» **Stored records**
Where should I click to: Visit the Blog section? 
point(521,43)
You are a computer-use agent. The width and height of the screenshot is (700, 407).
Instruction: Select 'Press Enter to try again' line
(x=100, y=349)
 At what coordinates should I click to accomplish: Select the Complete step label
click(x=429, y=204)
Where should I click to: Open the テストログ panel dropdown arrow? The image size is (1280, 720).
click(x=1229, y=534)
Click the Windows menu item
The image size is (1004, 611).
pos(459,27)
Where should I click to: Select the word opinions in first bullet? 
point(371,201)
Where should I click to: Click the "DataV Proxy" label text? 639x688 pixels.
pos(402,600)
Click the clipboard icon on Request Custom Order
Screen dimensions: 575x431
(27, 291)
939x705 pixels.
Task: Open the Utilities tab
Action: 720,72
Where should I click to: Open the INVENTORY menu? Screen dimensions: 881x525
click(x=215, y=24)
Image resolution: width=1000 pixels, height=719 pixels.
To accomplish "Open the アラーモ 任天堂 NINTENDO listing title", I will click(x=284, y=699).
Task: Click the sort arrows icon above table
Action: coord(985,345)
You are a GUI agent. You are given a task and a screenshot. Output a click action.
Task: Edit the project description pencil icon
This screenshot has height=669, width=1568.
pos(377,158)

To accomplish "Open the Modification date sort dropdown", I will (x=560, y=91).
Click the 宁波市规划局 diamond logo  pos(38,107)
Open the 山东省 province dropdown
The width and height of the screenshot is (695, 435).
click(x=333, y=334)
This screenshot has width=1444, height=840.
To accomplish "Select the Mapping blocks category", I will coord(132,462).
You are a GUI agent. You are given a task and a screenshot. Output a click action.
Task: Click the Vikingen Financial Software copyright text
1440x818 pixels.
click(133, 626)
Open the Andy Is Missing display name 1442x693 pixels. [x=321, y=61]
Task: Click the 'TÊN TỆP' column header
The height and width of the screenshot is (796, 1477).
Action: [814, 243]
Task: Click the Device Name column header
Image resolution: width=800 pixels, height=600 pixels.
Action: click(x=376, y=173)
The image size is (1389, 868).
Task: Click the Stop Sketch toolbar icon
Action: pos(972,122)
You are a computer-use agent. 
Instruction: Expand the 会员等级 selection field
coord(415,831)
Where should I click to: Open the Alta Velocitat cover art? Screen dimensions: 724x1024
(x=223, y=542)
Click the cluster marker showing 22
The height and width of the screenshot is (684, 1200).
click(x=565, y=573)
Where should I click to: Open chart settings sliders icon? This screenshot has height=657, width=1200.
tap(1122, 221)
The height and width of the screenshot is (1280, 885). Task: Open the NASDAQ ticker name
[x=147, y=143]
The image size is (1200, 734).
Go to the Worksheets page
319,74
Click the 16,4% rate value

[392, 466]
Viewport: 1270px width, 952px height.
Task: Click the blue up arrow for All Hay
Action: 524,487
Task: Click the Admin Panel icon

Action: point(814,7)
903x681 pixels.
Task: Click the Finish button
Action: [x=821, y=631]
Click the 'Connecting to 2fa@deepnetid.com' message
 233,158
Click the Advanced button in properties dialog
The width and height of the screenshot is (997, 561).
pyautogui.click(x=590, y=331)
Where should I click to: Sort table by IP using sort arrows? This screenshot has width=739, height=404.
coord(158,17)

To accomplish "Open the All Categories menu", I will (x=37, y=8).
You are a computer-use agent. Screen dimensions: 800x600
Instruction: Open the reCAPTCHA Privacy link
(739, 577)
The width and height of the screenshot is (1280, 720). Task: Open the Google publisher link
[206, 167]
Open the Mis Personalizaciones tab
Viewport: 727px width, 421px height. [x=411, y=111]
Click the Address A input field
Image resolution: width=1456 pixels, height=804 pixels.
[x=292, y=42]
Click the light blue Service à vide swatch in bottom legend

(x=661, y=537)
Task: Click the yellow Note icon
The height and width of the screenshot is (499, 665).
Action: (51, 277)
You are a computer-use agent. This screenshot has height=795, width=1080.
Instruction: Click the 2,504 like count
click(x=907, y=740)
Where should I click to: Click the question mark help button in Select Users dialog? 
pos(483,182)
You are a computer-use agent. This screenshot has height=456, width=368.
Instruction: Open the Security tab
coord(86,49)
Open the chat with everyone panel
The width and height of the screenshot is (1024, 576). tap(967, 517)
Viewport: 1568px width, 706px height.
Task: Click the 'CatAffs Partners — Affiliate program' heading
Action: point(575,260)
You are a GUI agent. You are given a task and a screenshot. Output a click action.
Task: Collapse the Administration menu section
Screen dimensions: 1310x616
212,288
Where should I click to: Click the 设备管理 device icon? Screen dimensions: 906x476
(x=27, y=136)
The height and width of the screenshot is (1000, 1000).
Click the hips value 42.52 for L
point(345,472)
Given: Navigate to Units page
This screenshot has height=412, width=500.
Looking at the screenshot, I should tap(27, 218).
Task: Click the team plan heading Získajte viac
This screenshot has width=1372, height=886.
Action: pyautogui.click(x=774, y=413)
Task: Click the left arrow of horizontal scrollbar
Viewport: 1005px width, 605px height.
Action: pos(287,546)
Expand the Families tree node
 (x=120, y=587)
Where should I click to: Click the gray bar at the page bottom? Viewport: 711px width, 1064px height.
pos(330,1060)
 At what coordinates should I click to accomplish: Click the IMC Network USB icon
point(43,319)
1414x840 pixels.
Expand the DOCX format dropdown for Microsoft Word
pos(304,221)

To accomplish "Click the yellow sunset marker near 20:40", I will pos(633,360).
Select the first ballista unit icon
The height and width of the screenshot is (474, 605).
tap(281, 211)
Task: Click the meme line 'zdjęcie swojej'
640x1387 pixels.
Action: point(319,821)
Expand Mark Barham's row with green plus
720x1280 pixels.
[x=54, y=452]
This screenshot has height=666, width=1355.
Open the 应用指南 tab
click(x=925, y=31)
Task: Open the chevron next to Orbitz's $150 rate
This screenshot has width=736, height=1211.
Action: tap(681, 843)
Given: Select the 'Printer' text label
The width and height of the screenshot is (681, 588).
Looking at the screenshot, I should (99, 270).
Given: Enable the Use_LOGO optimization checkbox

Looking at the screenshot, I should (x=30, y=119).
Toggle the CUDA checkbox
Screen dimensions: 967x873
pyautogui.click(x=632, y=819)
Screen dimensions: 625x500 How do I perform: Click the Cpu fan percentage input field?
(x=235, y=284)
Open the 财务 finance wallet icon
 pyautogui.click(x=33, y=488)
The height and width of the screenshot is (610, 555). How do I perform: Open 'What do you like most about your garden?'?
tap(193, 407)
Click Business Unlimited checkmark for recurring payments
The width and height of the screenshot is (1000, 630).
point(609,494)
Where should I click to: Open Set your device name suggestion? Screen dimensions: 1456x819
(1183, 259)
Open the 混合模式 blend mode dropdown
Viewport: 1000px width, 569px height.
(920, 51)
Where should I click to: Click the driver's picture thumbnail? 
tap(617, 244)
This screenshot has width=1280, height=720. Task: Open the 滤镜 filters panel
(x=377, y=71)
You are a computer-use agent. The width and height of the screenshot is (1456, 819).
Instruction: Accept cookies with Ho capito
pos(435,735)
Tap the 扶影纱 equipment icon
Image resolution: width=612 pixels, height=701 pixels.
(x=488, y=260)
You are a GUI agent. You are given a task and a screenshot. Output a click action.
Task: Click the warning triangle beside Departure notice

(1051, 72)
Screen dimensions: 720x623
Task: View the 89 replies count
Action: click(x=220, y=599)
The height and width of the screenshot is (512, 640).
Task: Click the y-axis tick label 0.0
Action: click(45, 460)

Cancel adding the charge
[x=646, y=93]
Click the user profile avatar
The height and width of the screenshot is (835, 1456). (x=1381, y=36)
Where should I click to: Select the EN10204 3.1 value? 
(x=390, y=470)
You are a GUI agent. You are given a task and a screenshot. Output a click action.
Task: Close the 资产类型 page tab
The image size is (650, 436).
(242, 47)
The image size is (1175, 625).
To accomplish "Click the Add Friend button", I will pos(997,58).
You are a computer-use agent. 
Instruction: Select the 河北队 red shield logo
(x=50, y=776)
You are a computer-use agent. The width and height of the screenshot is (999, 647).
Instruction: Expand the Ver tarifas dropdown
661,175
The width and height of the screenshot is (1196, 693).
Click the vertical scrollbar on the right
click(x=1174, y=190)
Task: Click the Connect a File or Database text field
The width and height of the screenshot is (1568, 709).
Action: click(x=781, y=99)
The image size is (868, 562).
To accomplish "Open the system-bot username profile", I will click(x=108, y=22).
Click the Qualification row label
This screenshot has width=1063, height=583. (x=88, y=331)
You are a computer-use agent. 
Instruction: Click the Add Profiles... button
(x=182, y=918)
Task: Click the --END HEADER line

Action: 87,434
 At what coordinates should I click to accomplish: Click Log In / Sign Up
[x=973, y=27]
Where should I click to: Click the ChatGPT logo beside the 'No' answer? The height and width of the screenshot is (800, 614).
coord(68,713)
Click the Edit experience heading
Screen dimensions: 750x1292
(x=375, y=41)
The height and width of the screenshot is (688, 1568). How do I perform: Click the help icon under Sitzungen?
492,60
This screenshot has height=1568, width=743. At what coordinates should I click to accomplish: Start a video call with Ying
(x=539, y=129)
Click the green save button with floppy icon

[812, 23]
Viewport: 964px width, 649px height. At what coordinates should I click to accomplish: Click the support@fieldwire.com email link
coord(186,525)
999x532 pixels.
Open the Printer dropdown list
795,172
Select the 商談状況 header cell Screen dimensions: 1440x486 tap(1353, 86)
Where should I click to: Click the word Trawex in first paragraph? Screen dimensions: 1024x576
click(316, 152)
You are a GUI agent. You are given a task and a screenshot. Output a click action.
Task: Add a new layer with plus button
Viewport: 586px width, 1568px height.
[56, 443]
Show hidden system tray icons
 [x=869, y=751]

» **Exercise details**
Starting with the line that holds "Instruction: Select the 河北队 red shield logo" and ending with the line that holds "Task: Click the Connect", retype every line in the data above exactly, and nothing else.

» **Answer space**
Instruction: Select the 河北队 red shield logo
(x=50, y=776)
You are a computer-use agent. The width and height of the screenshot is (999, 647).
Instruction: Expand the Ver tarifas dropdown
661,175
The width and height of the screenshot is (1196, 693).
Click the vertical scrollbar on the right
click(x=1174, y=190)
Task: Click the Connect a File or Database text field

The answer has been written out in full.